Exercise goal. Write out the stretch of lines from the start of the item coordinate data through the line containing "coord(230,143)", including both ends.

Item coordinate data
## Begin
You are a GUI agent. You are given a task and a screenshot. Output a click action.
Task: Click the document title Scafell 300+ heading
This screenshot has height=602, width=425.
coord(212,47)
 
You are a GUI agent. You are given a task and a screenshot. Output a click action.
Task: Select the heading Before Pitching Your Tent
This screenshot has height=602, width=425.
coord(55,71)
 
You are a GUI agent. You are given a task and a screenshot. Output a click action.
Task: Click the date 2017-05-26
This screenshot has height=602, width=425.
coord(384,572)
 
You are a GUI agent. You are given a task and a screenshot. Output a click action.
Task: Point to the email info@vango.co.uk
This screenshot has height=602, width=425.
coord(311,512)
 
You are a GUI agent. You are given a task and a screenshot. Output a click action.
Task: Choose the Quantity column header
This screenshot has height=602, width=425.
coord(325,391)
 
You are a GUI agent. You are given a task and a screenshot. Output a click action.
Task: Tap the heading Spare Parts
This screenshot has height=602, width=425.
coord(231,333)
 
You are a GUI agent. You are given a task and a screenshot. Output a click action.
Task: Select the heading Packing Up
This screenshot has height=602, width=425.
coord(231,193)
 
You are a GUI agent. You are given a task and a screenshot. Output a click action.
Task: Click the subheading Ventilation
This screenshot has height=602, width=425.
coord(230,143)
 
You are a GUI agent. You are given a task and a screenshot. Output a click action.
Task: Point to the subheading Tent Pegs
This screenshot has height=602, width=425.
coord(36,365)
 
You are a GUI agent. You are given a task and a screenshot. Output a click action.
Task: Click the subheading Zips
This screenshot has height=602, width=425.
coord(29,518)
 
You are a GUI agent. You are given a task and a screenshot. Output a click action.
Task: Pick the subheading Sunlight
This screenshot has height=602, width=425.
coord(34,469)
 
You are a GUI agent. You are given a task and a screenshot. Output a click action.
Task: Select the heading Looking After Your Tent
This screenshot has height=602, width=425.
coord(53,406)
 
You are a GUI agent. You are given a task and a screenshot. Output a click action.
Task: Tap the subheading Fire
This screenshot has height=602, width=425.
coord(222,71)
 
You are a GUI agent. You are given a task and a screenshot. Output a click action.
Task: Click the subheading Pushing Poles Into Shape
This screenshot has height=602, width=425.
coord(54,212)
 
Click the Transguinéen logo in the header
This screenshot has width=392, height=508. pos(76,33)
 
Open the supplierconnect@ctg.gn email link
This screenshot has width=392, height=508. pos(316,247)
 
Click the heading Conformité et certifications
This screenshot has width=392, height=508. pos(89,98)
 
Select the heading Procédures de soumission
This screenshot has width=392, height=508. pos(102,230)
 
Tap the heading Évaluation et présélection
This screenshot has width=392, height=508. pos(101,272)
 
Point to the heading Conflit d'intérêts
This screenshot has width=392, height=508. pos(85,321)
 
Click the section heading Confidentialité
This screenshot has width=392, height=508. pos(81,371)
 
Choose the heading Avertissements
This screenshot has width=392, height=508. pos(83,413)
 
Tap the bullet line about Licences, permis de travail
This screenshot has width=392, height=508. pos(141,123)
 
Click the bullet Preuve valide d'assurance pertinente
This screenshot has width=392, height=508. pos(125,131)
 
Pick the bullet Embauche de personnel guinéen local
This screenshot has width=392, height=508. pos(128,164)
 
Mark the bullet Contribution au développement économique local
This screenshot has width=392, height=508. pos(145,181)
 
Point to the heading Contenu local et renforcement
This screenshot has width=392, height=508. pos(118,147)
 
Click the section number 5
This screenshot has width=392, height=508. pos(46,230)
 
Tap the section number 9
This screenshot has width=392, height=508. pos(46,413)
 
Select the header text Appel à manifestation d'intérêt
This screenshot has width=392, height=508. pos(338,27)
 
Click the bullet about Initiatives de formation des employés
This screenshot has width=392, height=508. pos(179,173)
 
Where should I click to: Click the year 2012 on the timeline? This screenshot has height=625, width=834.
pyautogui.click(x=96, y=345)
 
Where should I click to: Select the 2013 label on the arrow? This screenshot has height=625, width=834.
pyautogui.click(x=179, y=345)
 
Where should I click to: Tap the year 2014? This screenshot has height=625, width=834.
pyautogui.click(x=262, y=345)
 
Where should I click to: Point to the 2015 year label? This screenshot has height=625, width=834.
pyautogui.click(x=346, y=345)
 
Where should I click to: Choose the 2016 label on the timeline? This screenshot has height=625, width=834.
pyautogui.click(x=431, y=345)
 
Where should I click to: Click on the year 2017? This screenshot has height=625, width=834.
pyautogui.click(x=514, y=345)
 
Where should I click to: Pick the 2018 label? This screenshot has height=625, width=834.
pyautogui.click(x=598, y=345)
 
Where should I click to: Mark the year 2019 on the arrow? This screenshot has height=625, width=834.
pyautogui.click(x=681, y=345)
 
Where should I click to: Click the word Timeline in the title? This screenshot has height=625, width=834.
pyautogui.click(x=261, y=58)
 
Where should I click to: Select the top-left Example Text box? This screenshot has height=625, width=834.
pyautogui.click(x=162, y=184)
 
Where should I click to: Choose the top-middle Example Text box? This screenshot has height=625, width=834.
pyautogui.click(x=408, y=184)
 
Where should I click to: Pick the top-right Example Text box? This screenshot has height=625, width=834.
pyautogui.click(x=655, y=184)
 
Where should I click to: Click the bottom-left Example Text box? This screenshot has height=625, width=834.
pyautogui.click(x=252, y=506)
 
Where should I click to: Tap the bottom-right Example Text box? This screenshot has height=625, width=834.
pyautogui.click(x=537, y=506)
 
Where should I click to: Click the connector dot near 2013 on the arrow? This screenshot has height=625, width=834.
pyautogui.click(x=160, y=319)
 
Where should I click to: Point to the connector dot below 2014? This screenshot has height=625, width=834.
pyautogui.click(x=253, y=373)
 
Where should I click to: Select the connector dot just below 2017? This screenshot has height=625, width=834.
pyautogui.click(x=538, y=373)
## End
Result below.
You are a GUI agent. You are given a task and a screenshot. Output a click action.
Task: Click the document title Scafell 300+ heading
This screenshot has height=602, width=425.
coord(212,47)
 
You are a GUI agent. You are given a task and a screenshot. Output a click action.
Task: Select the heading Before Pitching Your Tent
This screenshot has height=602, width=425.
coord(55,71)
 
You are a GUI agent. You are given a task and a screenshot. Output a click action.
Task: Click the date 2017-05-26
This screenshot has height=602, width=425.
coord(384,572)
 
You are a GUI agent. You are given a task and a screenshot. Output a click action.
Task: Point to the email info@vango.co.uk
This screenshot has height=602, width=425.
coord(311,512)
 
You are a GUI agent. You are given a task and a screenshot. Output a click action.
Task: Choose the Quantity column header
This screenshot has height=602, width=425.
coord(325,391)
 
You are a GUI agent. You are given a task and a screenshot. Output a click action.
Task: Tap the heading Spare Parts
This screenshot has height=602, width=425.
coord(231,333)
 
You are a GUI agent. You are given a task and a screenshot. Output a click action.
Task: Select the heading Packing Up
This screenshot has height=602, width=425.
coord(231,193)
 
You are a GUI agent. You are given a task and a screenshot. Output a click action.
Task: Click the subheading Ventilation
This screenshot has height=602, width=425.
coord(230,143)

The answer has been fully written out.